▸ **EXERCISE DESCRIPTION**:
Filter the entries for lines with the word "module".

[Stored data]
-- Opening Marker --
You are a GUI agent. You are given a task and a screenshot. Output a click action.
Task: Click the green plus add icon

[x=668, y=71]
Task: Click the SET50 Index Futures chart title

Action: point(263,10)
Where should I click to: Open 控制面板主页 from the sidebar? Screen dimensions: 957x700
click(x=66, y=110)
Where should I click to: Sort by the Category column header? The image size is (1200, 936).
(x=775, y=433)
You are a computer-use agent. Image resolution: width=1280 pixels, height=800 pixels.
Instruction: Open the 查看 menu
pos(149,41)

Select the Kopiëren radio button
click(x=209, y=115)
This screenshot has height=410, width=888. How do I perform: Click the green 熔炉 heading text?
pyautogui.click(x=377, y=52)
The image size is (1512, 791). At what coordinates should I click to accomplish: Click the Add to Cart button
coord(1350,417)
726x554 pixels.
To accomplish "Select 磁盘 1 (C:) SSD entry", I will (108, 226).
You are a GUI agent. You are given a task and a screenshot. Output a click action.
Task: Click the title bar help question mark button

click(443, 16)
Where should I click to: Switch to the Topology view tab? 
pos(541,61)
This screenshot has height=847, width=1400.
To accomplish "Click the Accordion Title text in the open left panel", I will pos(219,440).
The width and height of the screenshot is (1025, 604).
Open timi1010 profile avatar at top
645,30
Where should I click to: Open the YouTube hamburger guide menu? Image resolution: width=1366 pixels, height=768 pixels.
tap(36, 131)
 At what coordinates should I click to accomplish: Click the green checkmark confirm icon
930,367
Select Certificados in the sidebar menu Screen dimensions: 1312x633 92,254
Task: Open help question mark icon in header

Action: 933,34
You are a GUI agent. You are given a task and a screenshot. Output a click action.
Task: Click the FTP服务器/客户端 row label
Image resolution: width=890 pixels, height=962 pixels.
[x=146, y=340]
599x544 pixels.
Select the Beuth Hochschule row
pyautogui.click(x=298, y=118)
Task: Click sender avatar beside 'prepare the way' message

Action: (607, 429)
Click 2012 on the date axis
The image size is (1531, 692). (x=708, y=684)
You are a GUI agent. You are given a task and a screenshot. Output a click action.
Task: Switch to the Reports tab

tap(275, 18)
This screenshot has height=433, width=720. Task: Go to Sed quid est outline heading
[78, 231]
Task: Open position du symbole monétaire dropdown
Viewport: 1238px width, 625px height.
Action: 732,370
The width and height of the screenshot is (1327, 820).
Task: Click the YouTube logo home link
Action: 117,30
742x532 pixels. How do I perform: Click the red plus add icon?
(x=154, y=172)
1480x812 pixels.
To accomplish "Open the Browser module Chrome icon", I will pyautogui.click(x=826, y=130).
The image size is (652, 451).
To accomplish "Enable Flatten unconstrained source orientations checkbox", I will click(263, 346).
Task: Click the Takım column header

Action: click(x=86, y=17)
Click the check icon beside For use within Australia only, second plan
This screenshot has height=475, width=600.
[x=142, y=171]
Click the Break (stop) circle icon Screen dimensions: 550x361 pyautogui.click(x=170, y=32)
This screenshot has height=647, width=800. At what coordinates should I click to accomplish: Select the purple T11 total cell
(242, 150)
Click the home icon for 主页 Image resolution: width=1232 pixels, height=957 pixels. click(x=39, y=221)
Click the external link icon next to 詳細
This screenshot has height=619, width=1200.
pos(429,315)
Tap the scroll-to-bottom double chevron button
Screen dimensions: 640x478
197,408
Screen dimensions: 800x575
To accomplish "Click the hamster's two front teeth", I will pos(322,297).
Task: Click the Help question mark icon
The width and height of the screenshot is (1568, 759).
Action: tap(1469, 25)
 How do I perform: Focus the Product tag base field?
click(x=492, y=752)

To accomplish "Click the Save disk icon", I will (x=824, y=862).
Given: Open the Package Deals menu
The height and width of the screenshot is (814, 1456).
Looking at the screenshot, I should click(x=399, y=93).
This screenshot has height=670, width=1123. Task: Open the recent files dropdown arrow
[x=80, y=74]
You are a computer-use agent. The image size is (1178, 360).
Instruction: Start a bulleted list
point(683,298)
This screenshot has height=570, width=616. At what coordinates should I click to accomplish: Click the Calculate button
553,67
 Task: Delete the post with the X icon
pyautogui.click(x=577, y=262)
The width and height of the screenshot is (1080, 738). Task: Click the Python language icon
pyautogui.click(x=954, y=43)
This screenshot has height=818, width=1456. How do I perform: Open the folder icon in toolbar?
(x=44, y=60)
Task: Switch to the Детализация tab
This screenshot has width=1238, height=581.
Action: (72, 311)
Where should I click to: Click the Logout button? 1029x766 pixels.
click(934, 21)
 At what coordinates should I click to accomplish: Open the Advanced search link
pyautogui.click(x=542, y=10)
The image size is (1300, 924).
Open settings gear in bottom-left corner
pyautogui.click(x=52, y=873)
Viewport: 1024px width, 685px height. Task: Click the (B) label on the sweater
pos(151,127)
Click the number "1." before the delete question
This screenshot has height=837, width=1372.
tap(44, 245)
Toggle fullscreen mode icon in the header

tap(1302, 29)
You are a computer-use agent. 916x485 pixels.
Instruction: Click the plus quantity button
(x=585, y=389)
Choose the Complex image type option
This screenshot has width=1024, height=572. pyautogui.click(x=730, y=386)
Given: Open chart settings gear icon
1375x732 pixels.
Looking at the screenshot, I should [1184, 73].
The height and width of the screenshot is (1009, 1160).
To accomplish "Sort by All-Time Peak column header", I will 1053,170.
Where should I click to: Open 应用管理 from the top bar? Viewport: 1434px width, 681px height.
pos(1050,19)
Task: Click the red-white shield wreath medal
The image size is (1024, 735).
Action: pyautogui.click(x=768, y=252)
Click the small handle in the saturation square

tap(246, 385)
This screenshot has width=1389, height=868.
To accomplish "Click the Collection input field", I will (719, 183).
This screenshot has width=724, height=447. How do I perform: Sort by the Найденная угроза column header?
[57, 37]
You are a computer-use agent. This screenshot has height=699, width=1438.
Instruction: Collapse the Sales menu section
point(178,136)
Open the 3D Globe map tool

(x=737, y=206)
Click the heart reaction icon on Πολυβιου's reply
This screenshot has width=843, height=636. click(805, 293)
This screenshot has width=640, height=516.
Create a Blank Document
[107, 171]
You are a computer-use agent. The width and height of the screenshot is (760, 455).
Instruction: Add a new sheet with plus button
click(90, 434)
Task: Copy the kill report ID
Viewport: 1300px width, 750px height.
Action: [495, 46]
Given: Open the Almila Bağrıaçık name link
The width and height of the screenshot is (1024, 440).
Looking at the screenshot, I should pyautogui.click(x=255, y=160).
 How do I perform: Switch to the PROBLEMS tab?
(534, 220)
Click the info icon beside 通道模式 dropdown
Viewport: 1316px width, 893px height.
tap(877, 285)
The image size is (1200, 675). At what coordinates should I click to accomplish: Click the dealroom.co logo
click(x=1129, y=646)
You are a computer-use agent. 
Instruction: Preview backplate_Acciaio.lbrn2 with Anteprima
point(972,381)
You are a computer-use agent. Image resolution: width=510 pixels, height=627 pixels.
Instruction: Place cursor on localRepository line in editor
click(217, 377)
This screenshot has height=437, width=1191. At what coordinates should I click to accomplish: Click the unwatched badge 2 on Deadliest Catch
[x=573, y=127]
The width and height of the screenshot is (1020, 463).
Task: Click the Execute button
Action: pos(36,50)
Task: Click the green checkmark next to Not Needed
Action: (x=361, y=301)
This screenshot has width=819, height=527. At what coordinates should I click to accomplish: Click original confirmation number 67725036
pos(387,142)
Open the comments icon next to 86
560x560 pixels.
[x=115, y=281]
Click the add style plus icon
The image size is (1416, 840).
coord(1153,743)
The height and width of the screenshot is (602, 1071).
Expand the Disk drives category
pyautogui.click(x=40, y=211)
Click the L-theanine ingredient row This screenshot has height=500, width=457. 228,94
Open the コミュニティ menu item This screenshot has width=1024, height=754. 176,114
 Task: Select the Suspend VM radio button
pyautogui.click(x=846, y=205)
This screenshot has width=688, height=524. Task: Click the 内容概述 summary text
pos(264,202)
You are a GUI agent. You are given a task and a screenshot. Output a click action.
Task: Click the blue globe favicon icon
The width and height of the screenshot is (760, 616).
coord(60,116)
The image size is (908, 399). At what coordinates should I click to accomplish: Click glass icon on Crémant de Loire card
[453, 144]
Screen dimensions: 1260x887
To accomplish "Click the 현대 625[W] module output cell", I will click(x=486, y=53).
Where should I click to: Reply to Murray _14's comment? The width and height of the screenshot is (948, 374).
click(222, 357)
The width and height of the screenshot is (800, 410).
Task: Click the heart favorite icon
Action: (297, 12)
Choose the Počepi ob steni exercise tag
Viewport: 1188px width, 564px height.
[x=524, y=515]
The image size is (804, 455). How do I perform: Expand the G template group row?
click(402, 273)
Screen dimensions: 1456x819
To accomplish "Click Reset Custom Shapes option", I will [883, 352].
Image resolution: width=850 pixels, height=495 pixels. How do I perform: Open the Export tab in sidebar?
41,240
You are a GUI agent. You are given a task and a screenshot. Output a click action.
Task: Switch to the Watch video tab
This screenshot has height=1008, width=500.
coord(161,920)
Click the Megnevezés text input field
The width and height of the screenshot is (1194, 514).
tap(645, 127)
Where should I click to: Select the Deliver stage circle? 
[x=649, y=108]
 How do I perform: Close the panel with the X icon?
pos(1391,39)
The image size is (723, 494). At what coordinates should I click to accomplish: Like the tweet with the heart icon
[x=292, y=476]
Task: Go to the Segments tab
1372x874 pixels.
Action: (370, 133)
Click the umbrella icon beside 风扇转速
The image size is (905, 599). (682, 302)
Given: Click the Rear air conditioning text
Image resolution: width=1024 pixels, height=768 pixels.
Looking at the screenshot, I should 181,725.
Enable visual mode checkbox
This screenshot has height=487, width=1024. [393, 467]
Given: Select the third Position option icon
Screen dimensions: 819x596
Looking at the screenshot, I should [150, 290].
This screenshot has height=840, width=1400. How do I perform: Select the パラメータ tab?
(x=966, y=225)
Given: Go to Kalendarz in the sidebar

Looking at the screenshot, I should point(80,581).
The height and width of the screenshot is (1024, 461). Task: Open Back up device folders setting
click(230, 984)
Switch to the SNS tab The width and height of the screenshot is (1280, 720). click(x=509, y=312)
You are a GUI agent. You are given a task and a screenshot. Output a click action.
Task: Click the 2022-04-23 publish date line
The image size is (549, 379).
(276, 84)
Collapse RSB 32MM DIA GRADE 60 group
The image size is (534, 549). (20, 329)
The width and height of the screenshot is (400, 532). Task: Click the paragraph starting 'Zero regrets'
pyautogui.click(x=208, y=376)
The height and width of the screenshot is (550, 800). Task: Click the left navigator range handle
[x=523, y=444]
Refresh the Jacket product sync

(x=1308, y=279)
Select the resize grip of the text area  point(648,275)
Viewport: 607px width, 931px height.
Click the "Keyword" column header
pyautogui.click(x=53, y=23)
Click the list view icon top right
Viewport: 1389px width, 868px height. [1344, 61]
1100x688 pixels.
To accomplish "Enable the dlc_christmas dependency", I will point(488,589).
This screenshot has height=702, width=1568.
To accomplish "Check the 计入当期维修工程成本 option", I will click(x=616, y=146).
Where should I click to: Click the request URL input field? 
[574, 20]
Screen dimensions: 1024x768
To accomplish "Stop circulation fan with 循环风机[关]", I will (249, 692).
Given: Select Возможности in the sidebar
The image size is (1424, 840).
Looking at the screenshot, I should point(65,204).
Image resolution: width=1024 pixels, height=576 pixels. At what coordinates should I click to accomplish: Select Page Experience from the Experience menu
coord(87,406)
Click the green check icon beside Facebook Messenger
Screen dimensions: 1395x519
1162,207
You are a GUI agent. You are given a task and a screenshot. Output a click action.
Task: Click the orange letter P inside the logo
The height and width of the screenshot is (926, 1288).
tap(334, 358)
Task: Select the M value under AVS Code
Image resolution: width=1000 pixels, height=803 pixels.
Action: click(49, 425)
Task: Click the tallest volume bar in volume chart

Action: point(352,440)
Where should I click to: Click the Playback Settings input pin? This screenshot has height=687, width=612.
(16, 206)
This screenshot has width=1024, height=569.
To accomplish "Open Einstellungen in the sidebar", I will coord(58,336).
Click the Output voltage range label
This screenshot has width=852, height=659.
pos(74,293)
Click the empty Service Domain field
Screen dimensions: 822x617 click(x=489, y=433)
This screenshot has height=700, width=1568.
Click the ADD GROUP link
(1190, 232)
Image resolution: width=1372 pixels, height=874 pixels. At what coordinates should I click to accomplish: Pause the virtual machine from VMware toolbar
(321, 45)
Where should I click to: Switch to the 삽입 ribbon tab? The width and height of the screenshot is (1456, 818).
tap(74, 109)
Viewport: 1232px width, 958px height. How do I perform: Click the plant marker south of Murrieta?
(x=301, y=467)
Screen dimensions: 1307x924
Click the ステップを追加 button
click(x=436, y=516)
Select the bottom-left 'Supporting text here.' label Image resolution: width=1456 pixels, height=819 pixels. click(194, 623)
-- Closing Marker --
▸ **RESULT OF THE EXERCISE**:
To accomplish "Open the Browser module Chrome icon", I will pyautogui.click(x=826, y=130).
To accomplish "Click the 현대 625[W] module output cell", I will click(x=486, y=53).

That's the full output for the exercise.